I have to leave at the moment, but I agree with @dokester that we should not expect them to rework BF to merge into modeling. But we should look to see if we can make astropy modeling acquire the features that BF has.

pllim commented 1 year ago

I have sent an email out to interested parties asking for update.

pllim commented 1 year ago

Hello. CoCo discussed this again on 2023-09-11, we will give the interested parties approximately two weeks to come up with a plan here (either you want to rewrite this APE, develop the features as a separate package not in astropy, or whatever). After that period, CoCo will either merge or close this PR, as it has been open long enough without any concrete follow-up actions.
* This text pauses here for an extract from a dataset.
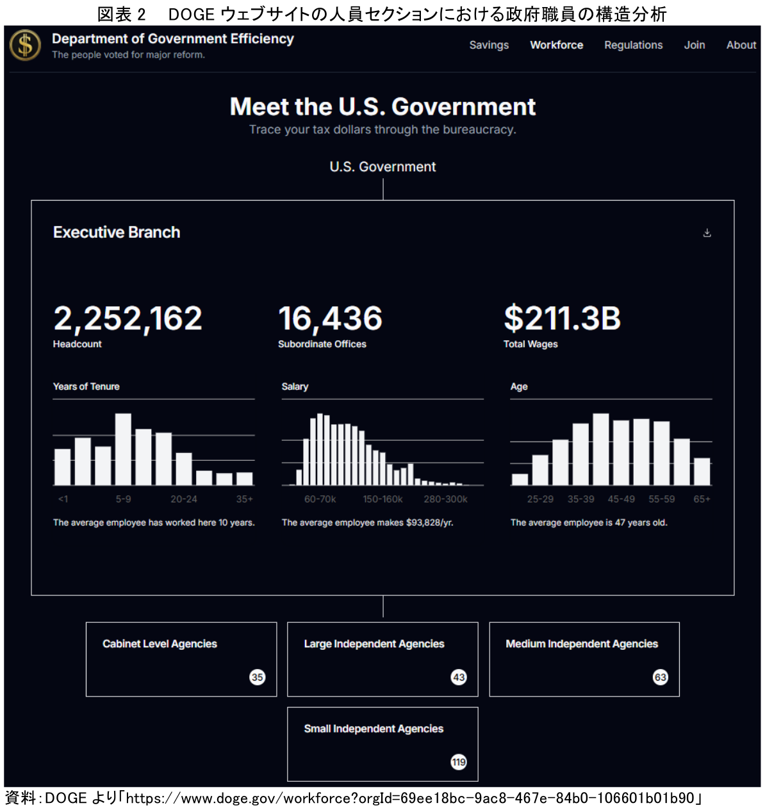This screenshot has height=810, width=765.
Task: Download Executive Branch data via download icon
Action: tap(707, 233)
As it stands (if no one comments at all with a plan), CoCo will reject this proposal.

Two weeks from today is 2023-09-25.

hamogu commented 1 year ago

I want to note that "reject"does not mean that this is not valuable work. It just means "we don't endorse the full package of this to be part of astropy core right now". For example, if this starts its live in a separate package, I would not be surprised if there is another APE in a few years time that suggests to merge that new package into astropy core after it has matured a bit. The new APE could then go back and copy and paste a large amount of text from this one.

On a personal note, I think that developing and releasing on a faster cycle then astropy core would be a good solution to iterate a little faster and get use cases that help to iterate on the API before it's bound to astropy core rules that require long deprecation periods for any change.

hamogu commented 11 months ago

Since we have not heard from the developers of this APE, we are rejecting this as an APE at this time. This would still be a great thing to get into astropy, but developing it independently for now seems like the better option. A new APE can be written (or this one re-opened) when it's ready to go into astropy core at a later time.

Thanks for everyone taking part in the discussion - I hope this will still useful for the development, even if not as an APE.

karllark commented 11 months ago

This is fine. Working on this in a separate package is my current plan. I will expand on my existing prototype implementation and we can see where it goes from there. Others on this APE may contribute to this separate package if they have time and motivation.